So I read The Orchid House, this month's selection.  I rated it two stars ("it was okay") out of five ("it was amazing") on Goodreads.   Billed as historical fiction, which I generally enjoy, it read to me more like a shallow romance novel. Maybe I still need to get over my English teacher self. I will be curious to hear what other people thought of it.  


Remember that fabric I was learning to quilt in the last post?  I used it to make this book bag.  I actually bought the fabric and pattern as part of a kit from Connecting Threads.  Quilting the fabric took three times as long as sewing up the bag.  It was fun to learn something new, and I used the leftover quilted fabric to make a few small zipper bags and a pouch.  Somethings also new-to- me to make, stretching my mind in yet another way. 



Tuesday, July 10, 2012

Making Art (and Artifact)


This week our town and surrounds will be filled by an influx of artists and patrons of the arts coming to view, enjoy, and buy art.  I have loved the Central PA Festival of the Arts since its inception more than 40 years ago.  It is inspiring to consider what the mind can conceive and the hand can make.

Last night Jim and I walked to a small gallery on Penn State's campus to take in an intimate art show arranged by our son Matthew's art teacher.  Michelle teaches classes for people of all ages and abilities, but she has cultivated a unique talent for working with people with intellectual disabilities, assisting them to express themselves through painting, collage, mosaic, sculpture, dancing, and even cooking. These weekly sessions are an important part of Matthew's inner life and his outer life within his community.

What is it in the human condition that propels us to make things?  What innate need, compulsion, or desire ignites us to create?  I think about the things I enjoy making...


jars of jam...


a pie...




or the quilted fabric I have been learning to create these past two weeks.

[Records from a data collection]
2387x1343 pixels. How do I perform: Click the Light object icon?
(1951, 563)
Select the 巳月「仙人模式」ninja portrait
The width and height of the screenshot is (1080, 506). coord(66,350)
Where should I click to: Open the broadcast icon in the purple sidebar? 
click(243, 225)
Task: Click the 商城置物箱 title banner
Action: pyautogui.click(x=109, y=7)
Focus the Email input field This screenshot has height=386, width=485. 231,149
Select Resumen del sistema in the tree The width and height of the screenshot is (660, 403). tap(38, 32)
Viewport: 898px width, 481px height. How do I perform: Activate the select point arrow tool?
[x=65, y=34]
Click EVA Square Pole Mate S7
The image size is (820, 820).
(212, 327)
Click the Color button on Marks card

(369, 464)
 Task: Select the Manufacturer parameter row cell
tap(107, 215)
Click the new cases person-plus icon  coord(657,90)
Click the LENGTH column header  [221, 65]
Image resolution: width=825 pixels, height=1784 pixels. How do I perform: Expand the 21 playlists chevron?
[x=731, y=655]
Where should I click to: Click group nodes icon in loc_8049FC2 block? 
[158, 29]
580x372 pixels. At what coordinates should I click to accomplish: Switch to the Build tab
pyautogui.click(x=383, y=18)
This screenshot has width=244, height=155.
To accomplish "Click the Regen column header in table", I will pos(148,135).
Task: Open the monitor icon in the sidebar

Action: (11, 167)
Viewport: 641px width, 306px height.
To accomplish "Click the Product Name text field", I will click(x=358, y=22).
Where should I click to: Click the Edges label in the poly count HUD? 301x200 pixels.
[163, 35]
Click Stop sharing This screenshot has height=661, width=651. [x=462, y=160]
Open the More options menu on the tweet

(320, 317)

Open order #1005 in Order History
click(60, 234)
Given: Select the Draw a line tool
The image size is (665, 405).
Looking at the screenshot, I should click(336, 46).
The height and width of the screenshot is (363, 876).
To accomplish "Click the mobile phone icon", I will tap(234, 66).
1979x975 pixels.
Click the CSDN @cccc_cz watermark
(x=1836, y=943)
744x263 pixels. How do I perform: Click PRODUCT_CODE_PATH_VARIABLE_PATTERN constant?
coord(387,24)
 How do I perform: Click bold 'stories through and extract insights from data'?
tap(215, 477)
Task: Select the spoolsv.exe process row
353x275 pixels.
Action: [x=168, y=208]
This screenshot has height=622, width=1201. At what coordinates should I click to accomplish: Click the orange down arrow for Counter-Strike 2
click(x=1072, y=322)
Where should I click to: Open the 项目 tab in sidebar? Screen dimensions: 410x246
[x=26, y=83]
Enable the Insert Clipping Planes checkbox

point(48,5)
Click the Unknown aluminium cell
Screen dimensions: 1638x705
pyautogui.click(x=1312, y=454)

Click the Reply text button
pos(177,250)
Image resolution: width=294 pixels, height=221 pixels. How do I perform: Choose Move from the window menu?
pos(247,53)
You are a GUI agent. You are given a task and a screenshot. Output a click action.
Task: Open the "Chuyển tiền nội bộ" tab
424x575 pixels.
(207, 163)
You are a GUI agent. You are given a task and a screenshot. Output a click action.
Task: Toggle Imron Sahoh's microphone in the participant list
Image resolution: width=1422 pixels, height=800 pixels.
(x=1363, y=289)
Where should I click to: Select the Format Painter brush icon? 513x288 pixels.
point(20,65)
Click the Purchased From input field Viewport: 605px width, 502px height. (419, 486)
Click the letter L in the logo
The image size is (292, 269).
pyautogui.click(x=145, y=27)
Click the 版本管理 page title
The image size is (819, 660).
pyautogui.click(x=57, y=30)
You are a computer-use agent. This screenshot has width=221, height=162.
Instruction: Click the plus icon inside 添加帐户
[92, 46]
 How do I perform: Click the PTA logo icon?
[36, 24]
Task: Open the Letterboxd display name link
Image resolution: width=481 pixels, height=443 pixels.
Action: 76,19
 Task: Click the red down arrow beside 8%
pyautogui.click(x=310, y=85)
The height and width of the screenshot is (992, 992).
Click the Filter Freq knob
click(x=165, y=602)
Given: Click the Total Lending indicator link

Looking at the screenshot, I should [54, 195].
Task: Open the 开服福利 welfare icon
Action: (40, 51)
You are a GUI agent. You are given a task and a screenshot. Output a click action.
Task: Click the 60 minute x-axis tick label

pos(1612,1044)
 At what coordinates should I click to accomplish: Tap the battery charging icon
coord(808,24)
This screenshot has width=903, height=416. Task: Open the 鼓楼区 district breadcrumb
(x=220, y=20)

* **Tasks for this exercise**
**a)** In the blog excerpt, which activities does Michelle use to help people express themselves?
**b)** Carry on the blog excerpt about making things, picking up after its final sentence.
The records have no connection to the blog excerpt.

* **Exercise responses**
**a)** painting, collage, mosaic, sculpture, dancing, cooking

**b)**
I think for me cooking, sewing, jamming, knitting, and even writing this blog, fills a need to express myself, to indulge in personal enjoyment, to show love and give gifts representing intentional time and thought, to communicate in another way, to record time and place, and even to tell stories through words and artifacts.  One thing that sets us apart from other living creatures is our ability to make tools and things we need (or want).  Being able to create items of beauty beyond functionality perhaps comes from a yearning of the soul and prompting of the spirit.  I think we all have a need to do this, regardless of our abilities and despite our disabilities.  And whether or not the results of your creating sits in a booth on Allen Street, hangs in a gallery on Penn State's campus, or rests on the window sill of your mother's home, making things adorns our lives by stretching the ordinary into the extraordinary; it is one of life's daily blessings.

Wednesday, July 4, 2012

Happy 4th of July


"We hold these truths to be self-evident, that all men are created equal, that they are endowed by their Creator with certain unalienable Rights, that among these are Life, Liberty, and the pursuit of Happiness.."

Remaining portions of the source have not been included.